[Data extracted from a collection]
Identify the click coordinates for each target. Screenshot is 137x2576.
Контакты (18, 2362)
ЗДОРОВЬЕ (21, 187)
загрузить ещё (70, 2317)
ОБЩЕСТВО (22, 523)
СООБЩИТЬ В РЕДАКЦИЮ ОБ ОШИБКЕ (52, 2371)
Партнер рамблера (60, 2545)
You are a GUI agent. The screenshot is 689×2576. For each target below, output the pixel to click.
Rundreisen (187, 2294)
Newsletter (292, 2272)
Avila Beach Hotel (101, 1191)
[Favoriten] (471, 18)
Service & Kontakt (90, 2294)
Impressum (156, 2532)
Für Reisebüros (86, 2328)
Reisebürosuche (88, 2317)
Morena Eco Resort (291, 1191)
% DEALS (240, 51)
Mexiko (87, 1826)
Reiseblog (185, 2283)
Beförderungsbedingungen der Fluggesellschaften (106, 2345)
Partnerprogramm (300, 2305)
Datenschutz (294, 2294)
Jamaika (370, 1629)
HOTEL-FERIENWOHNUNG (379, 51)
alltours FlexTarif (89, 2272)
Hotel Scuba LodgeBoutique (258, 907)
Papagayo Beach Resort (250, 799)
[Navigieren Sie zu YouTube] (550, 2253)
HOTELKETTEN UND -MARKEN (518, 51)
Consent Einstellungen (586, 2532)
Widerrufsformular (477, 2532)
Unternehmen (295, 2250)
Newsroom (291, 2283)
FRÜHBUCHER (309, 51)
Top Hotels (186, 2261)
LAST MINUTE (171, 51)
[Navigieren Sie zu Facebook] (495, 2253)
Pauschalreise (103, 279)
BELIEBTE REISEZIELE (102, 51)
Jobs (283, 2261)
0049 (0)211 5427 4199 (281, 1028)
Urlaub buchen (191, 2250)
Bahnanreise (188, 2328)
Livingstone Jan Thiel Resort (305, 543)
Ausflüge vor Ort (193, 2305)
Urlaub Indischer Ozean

### Exercise goal
Word for word, output the records that appear above.

### Your response
Identify the click coordinates for each target. Screenshot is 137x2576.
Контакты (18, 2362)
ЗДОРОВЬЕ (21, 187)
загрузить ещё (70, 2317)
ОБЩЕСТВО (22, 523)
СООБЩИТЬ В РЕДАКЦИЮ ОБ ОШИБКЕ (52, 2371)
Партнер рамблера (60, 2545)
You are a GUI agent. The screenshot is 689×2576. For each target below, output the pixel to click.
Rundreisen (187, 2294)
Newsletter (292, 2272)
Avila Beach Hotel (101, 1191)
[Favoriten] (471, 18)
Service & Kontakt (90, 2294)
Impressum (156, 2532)
Für Reisebüros (86, 2328)
Reisebürosuche (88, 2317)
Morena Eco Resort (291, 1191)
% DEALS (240, 51)
Mexiko (87, 1826)
Reiseblog (185, 2283)
Beförderungsbedingungen der Fluggesellschaften (106, 2345)
Partnerprogramm (300, 2305)
Datenschutz (294, 2294)
Jamaika (370, 1629)
HOTEL-FERIENWOHNUNG (379, 51)
alltours FlexTarif (89, 2272)
Hotel Scuba LodgeBoutique (258, 907)
Papagayo Beach Resort (250, 799)
[Navigieren Sie zu YouTube] (550, 2253)
HOTELKETTEN UND -MARKEN (518, 51)
Consent Einstellungen (586, 2532)
Widerrufsformular (477, 2532)
Unternehmen (295, 2250)
Newsroom (291, 2283)
FRÜHBUCHER (309, 51)
Top Hotels (186, 2261)
LAST MINUTE (171, 51)
[Navigieren Sie zu Facebook] (495, 2253)
Pauschalreise (103, 279)
BELIEBTE REISEZIELE (102, 51)
Jobs (283, 2261)
0049 (0)211 5427 4199 (281, 1028)
Urlaub buchen (191, 2250)
Bahnanreise (188, 2328)
Livingstone Jan Thiel Resort (305, 543)
Ausflüge vor Ort (193, 2305)
Urlaub Indischer Ozean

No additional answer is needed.